OBJETIVO DA TAREFA - Copie as linhas a seguir sem alterar nenhum caractere.

┌─ DADOS DE ENTRADA

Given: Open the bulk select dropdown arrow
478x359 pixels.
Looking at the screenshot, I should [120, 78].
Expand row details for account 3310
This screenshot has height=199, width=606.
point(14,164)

└─

RESPOSTA COMPLETA -
Given: Open the bulk select dropdown arrow
478x359 pixels.
Looking at the screenshot, I should [120, 78].
Expand row details for account 3310
This screenshot has height=199, width=606.
point(14,164)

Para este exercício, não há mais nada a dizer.